#### STATED TASK 1
List every line of the entries that contains the word "icon". Case counts.

#### SUPPLIED PASSAGE

______

Snow effect?????

mike80

Member
Hey Everyone,
I'm lighitng a production of HONK. The musical about the ugly duckling.
In said show there is a massive snowstorm. The budget for the show originally included the full snow effect. However, due to some last minute changes by the director - Surprise, surprise. The budget has gone into a giant leaf that will drop from the flys.
So at the last meeting I heard those immortal words "Oh, don't worry we can fix it with lighting"
I am now 3 days away from the hang and I need to 'create' a snow effect.
I have a decent number of lights at my disposal that aren't already in the hang, Source 4's and 3380's 6 of each and 2 gobo rotators.
Does anyone have any bright ideas?
It is the main reveal scene when 'Ugly' becomes not.
Thanks for the chance to rant.
Cheers.
 
Hi Mike,

I have done the same production, although it was Honk Jr! for a younger version. We used a physical snow (the old fashion two timbers,a sheet with holes, some paper, pulleys and some rope) but in your case I can see what your saying (and boy oh boy do I love those budget cuts!)

If you have plenty of fixtures free AND a gobo rotator, I would suggest blasting the stage with some deckles or breakups. Placing them at odd angles (maybe some floor mounted fixtures on H-stands, some in the rig, and using the gobo rotators from behind may give some interesting effects. If you pump some smoke or haze, that might give the scene a bit more texture and also help with the transformation scene.

______

#### ENTRIES PROVIDED
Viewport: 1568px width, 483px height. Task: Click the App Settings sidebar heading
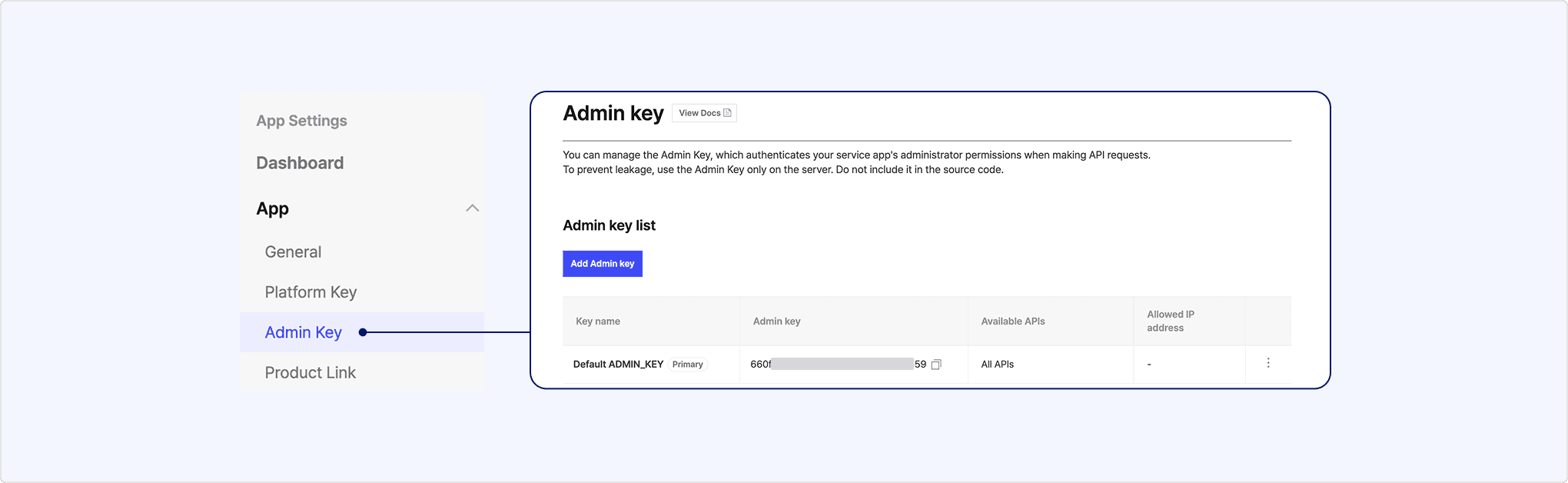coord(301,121)
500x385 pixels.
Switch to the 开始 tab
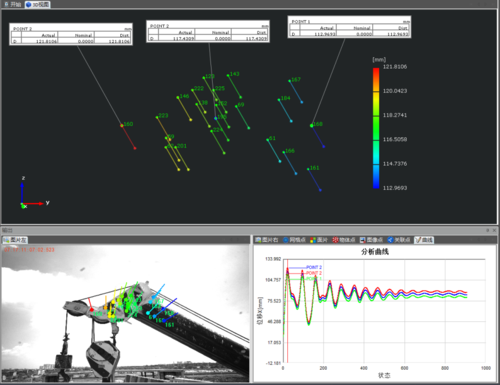pyautogui.click(x=13, y=4)
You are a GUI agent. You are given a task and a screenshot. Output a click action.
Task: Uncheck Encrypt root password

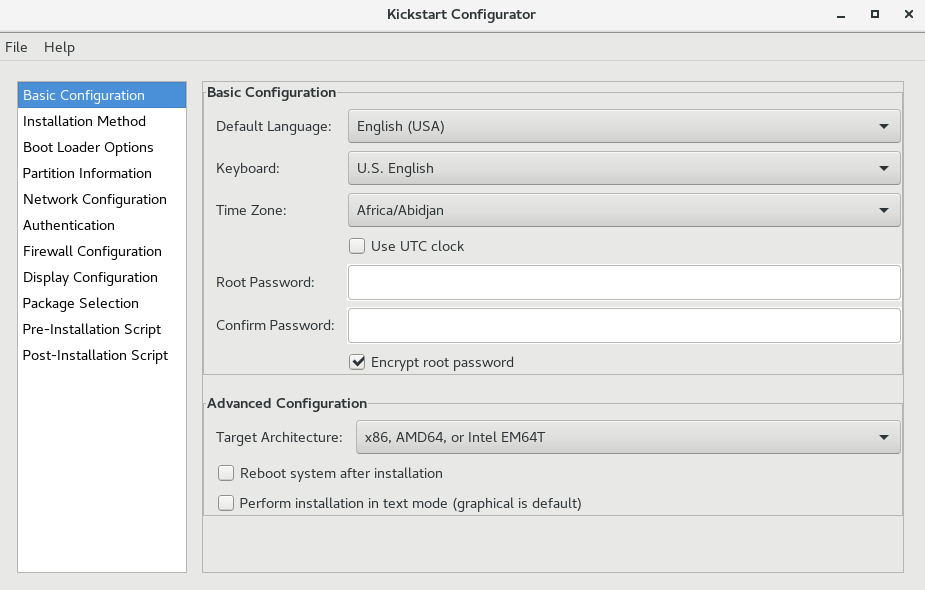click(x=357, y=362)
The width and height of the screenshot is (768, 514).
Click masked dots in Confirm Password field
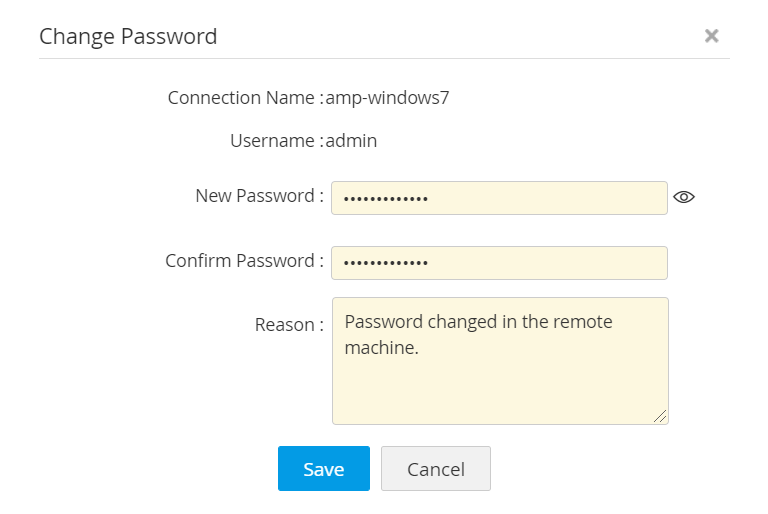click(x=386, y=264)
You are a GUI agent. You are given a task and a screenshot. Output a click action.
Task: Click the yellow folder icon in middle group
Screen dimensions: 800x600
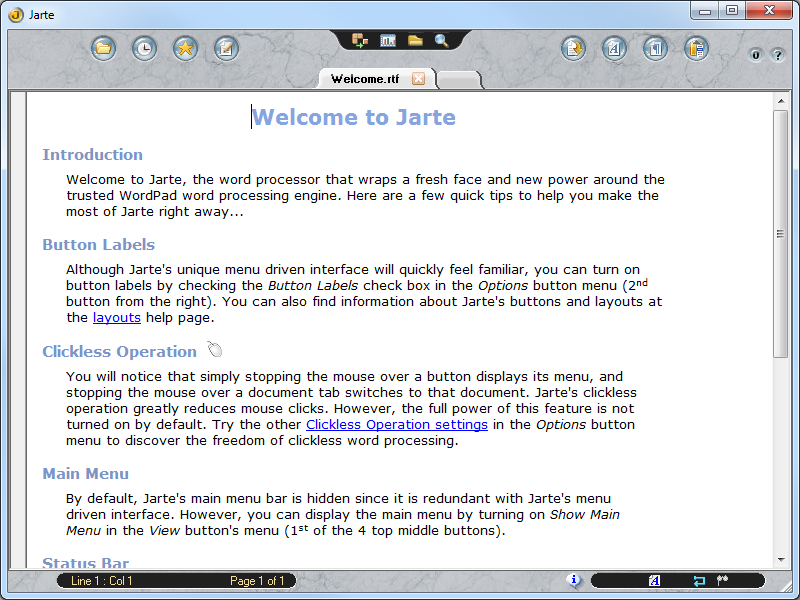click(x=414, y=41)
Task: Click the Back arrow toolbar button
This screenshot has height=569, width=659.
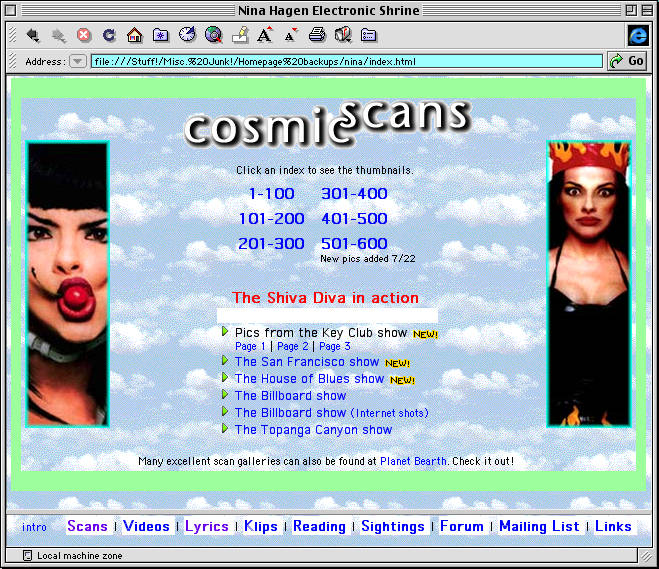Action: coord(33,35)
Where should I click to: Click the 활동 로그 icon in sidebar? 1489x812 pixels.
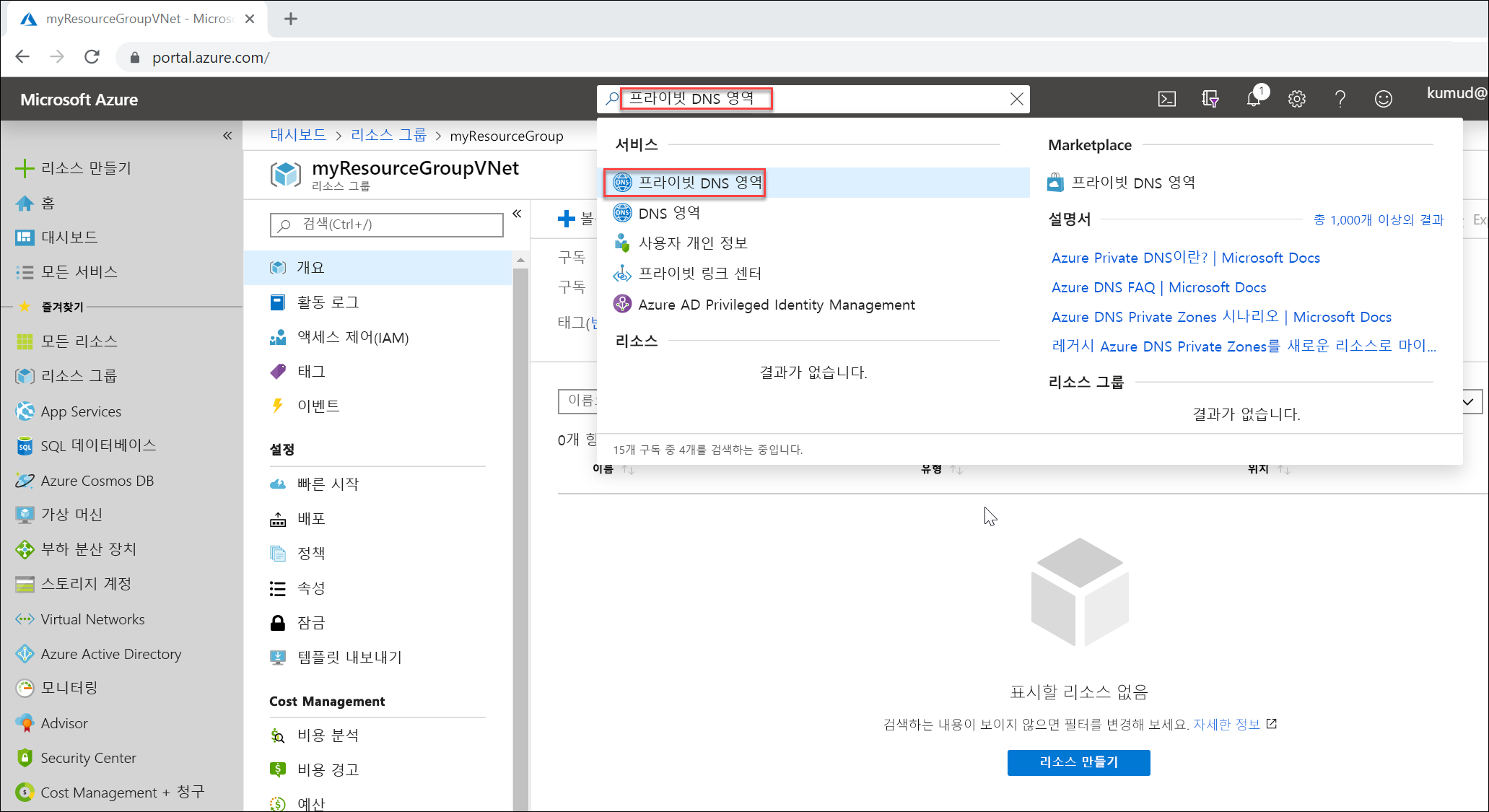(x=281, y=302)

______

#### STATED TASK 2
Please rewrite the snow effect thread between "In said show" and "a snow effect.", inclusive, replacing "budget" with "funding".

#### FULL OUTPUT 1
Task: Click the yellow folder icon in middle group
Where should I click to: Click the 활동 로그 icon in sidebar? 1489x812 pixels.

#### FULL OUTPUT 2
In said show there is a massive snowstorm. The funding for the show originally included the full snow effect. However, due to some last minute changes by the director - Surprise, surprise. The funding has gone into a giant leaf that will drop from the flys.
So at the last meeting I heard those immortal words "Oh, don't worry we can fix it with lighting"
I am now 3 days away from the hang and I need to 'create' a snow effect.